Eleven years later and I’m up to my armpits in what I “always wanted” Because I thought I wasn’t good enough to do anything else, because maybe this felt like the easy way. Because maybe just being a wife and mom is just not a big deal.
I didn’t know when I said I wanted to be a wife I was saying I wanted unexplained friction from things unsaid by fear. That what I “always wanted” was to live with someone who changes, someone I’m still getting to know and that it’s hard to live with changes. How do you navigate a relationship that requires a visceral intimacy based on a comparatively short “getting to know you”
“Oh, you sleep that way?”
“Wait, you hate getting up in the morning?”
“How hard is it to clean the espresso dispenser cup after you’ve used it?”

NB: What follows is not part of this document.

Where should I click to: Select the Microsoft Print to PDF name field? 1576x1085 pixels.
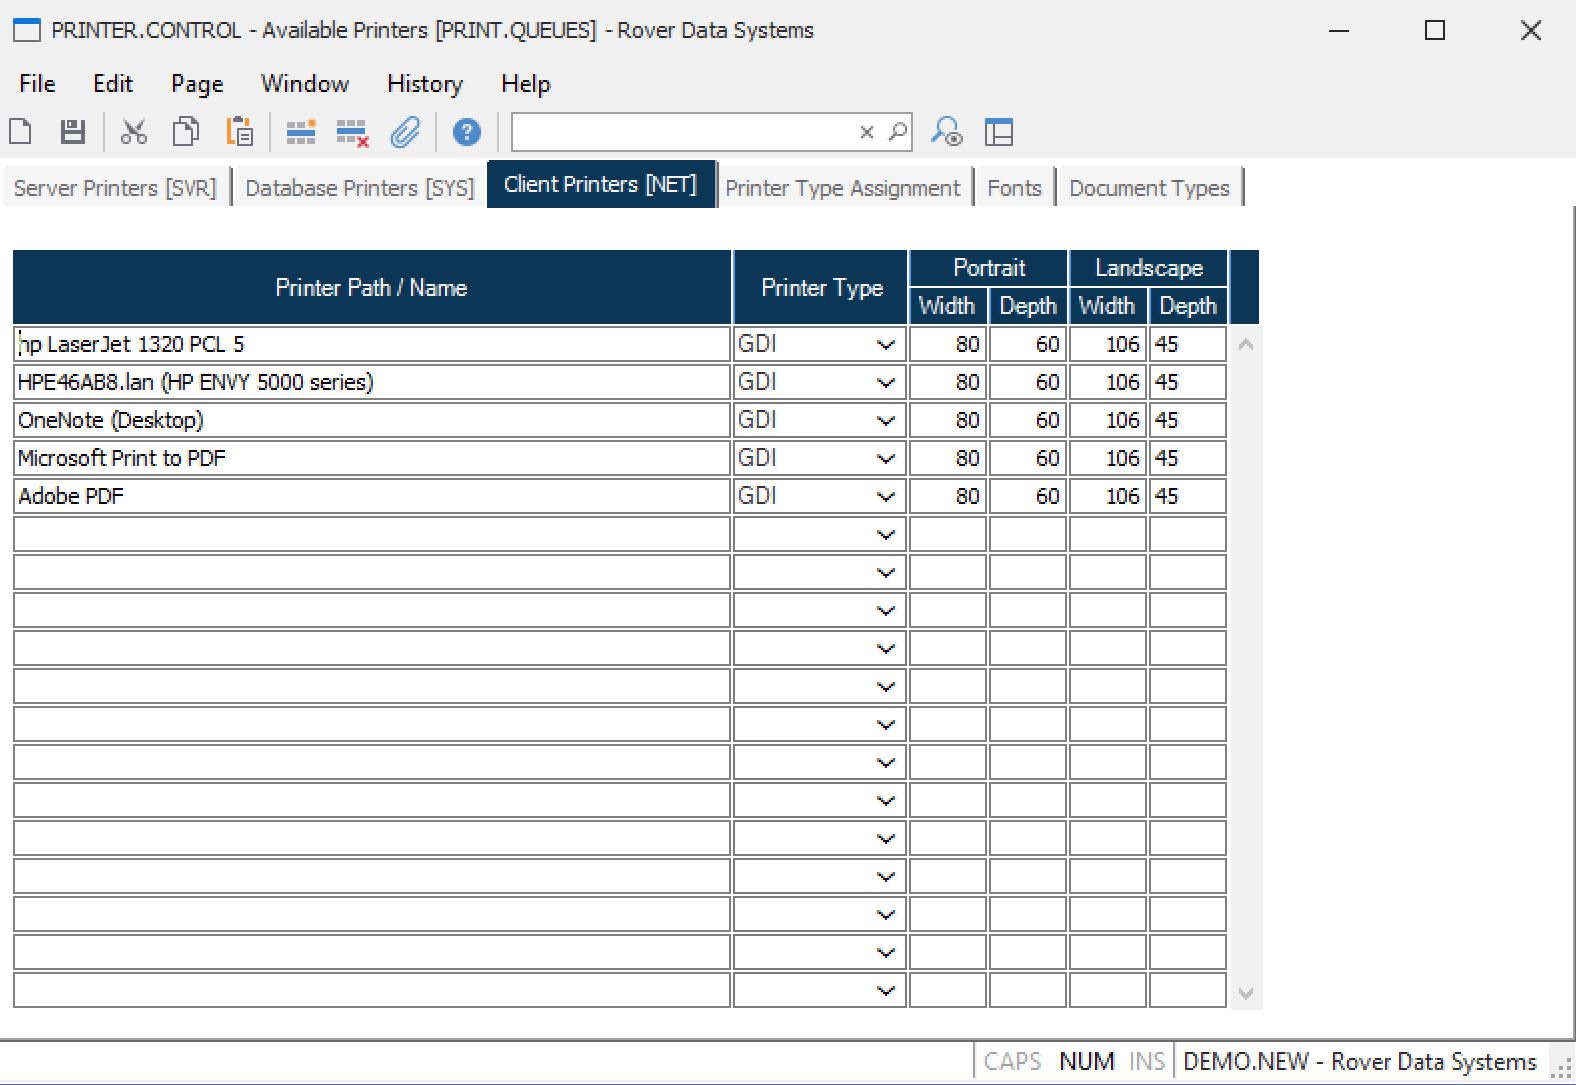(371, 459)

“How hard is it to not squeeze the toothpaste from the middle?”
“I don’t agree with what you’re doing here”
“why won’t you tell me how you’re feeling?”

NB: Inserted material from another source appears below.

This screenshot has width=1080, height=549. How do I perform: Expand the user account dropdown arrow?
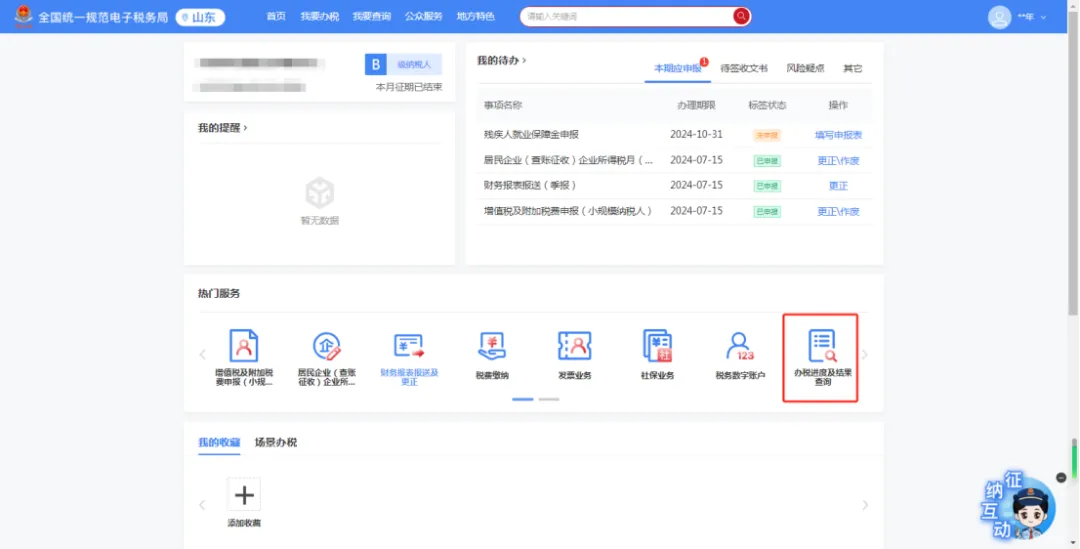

“how you doin’? - wink wink, nudge nudge, know what I mean?”
“HAH! - Oh wait, you’re serious. Ok, give me a minute (or a hundred) to try to forget about all the crap I dealt with today”
When I said I wanted to have kids I didn’t know what I was saying was I never wanted to sleep again, for sex to never feel the same again, to go years without a hot meal, to have my body used as a dairy farm and a jungle gym at the same time. To one moment be yelled at for trying to help and the next turn around be yelled at for not helping. Apparently what I “always wanted” was to be responsible for remembering where every single thing they’ve ever had in their entire lives is, even if they haven’t touched it in months. Saying I just want to be a mom meant I wanted a constant onslaught of noise and need, and a loss of personal space and privacy. I didn’t know that I was saying I wanted surprise shower buddies, or to be serenaded (see also: shouted) with the Star Wars theme at 5:30 am Wanting to be a mom means I wanted daily battles over the same thing. Why oh why won’t they listen to me?!
I wish someone had told me that to say I just wanted to be a wife and mom reduces them to an achievement and minimizes my value and importance.
I don’t just want to me a wife and mom. I want to be a partner, a teacher a leader and a learner. I want to be humble and brave, I want to rejoice the small victories and celebrate the spills. Because no one told me that being a wife and mom means you weep for your spouse when they feel like they’ve failed and you can’t do anything for them but put yourself aside to build them back up. When your four year old yells they hate you and you want to yell it back at them but instead, out of your mouth comes “I still love you”
Or that when your child is in tears over having to use the potty you take a deep breath and say “Ok, we don’t have to do this now” even though you know their bladder is bursting.
When one child comes home broken because no one will play with them and you pray with them and give every ounce of you to help them see why they are loved.
And you look at them in their messes and your heart is bursting because you realize that when you said you just wanted to be a wife and mom you thought it was just to fill your needs, but then you learn that you must be broken first before you can be healed. And then then you see what you “always wanted” was really for them. And then you see it was for you too but not how you expected.
I said yes to this because I thought I wasn’t good enough, that this was the best of options. And I learned it’s the most, it is the highest of options and I still don’t feel good enough - and I am thankful for grace.